Continuing with our previous example of "foo1.txt"...
1> PrintCodepoints = fun
1> P(<<Char, Rest/binary>>) ->
1> ok = io:format("Codepoint: ~w~n", [Char]),
1> P(Rest);
1> P(<<>>) ->
1> io:format("Done!~n")
1> end.
#Fun<erl_eval.30.99386804>
2> {ok, Bin} = file:read_file("foo1.txt").
{ok,<<"Something I'll write to disk.">>}
3> PrintCodepoints(Bin).
Codepoint: 83
Codepoint: 111
Codepoint: 109
Codepoint: 101
Codepoint: 116
Codepoint: 104
Codepoint: 105
Codepoint: 110
Codepoint: 103
Codepoint: 32
Codepoint: 73
Codepoint: 39
Codepoint: 108
Codepoint: 108
Codepoint: 32
Codepoint: 119
Codepoint: 114
Codepoint: 105
Codepoint: 116
Codepoint: 101
Codepoint: 32
Codepoint: 116
Codepoint: 111
Codepoint: 32
Codepoint: 100
Codepoint: 105
Codepoint: 115
Codepoint: 107
Codepoint: 46
Done!
ok
Hm. That came out a bit longer vertically than I intended, but you get the idea.

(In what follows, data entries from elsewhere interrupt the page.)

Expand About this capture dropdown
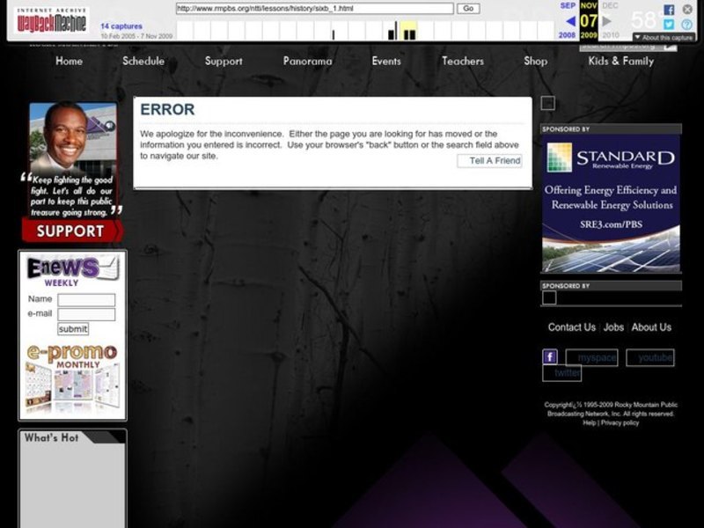Viewport: 704px width, 528px height. tap(664, 38)
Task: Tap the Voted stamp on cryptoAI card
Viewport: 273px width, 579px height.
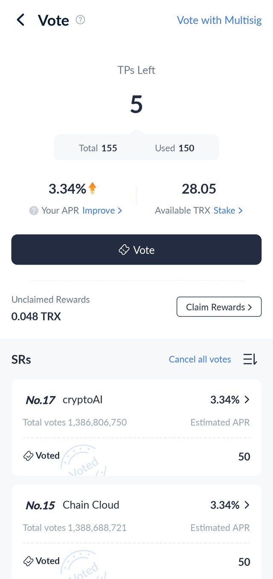Action: pos(84,461)
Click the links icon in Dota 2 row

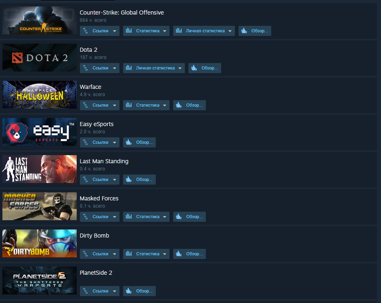point(85,68)
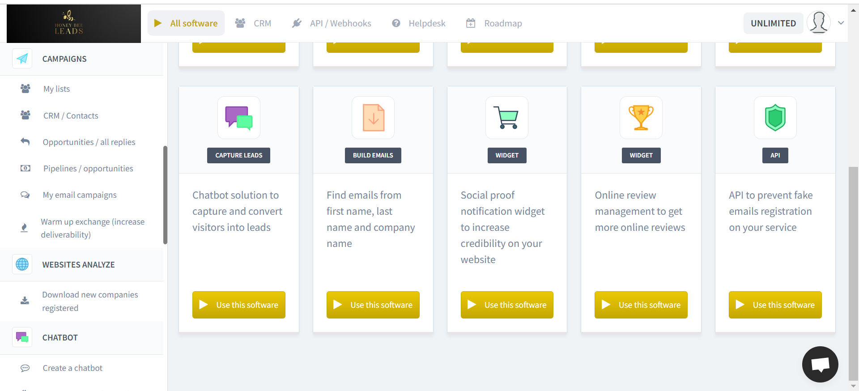The image size is (859, 391).
Task: Open the All software tab
Action: (186, 23)
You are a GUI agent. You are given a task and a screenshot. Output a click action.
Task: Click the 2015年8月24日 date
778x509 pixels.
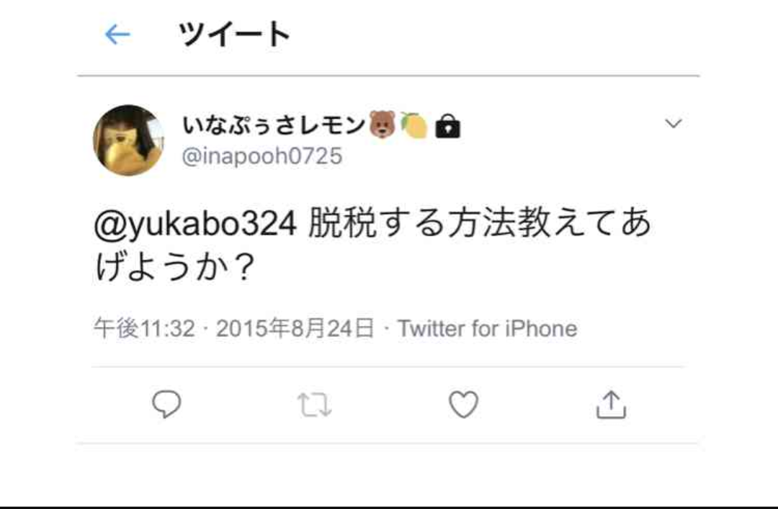tap(295, 328)
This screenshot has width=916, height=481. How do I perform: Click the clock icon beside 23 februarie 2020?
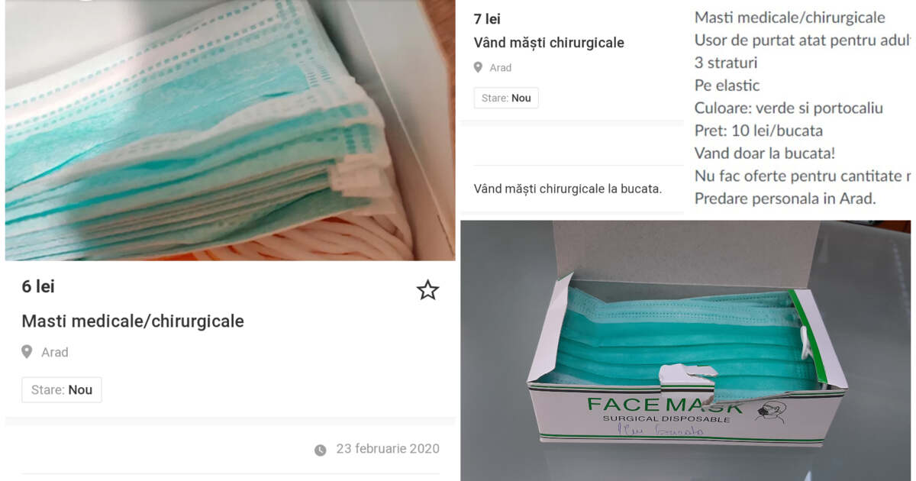tap(321, 450)
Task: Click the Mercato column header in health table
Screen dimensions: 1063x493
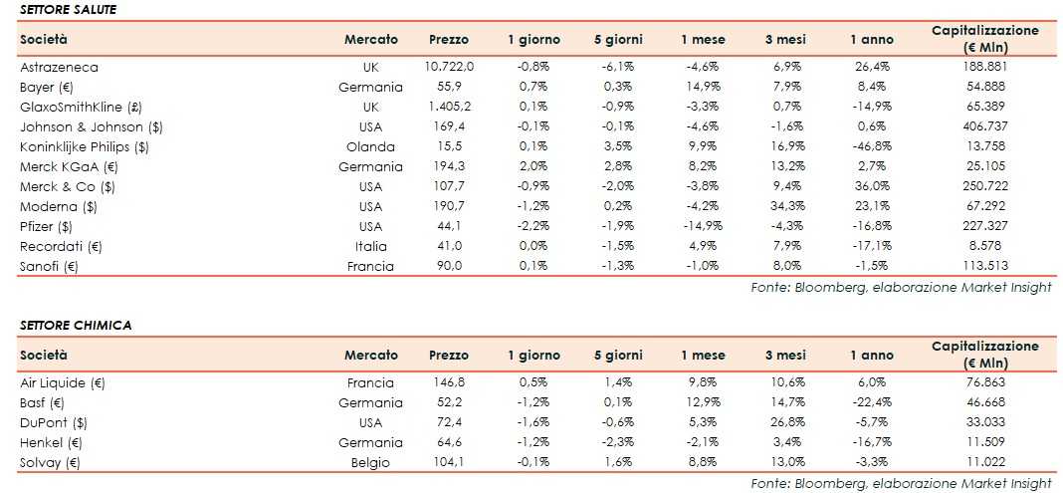Action: [x=370, y=40]
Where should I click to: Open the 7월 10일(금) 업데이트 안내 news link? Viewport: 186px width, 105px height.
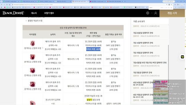(143, 53)
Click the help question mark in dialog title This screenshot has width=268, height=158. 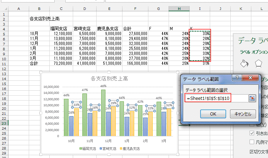[236, 78]
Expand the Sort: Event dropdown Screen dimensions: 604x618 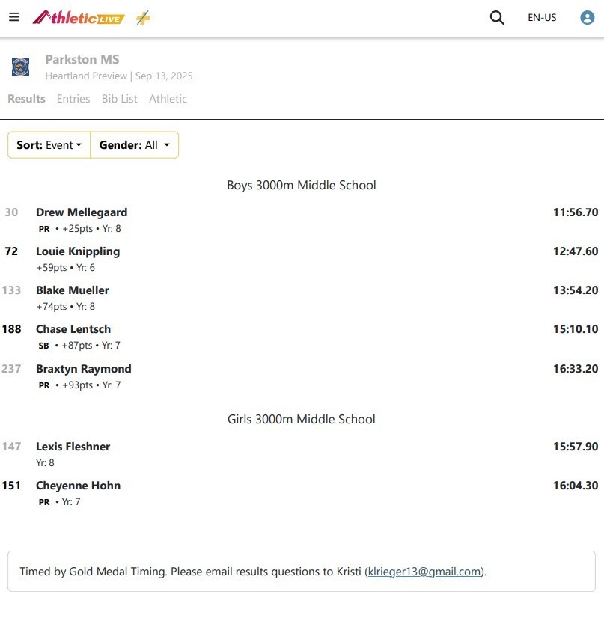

Obviously you would want to define that as a normal function, not a named lambda, but the shell is really convenient for just showing you how it would go.
codepoints(<<Char, Rest/binary>>) ->
ok = io:format("Codepoint: ~w~n", [Char]),
codepoints(Rest);
codepoints(<<>>) ->
io:format("Done!~n").
Put anything in there you might want to imagine.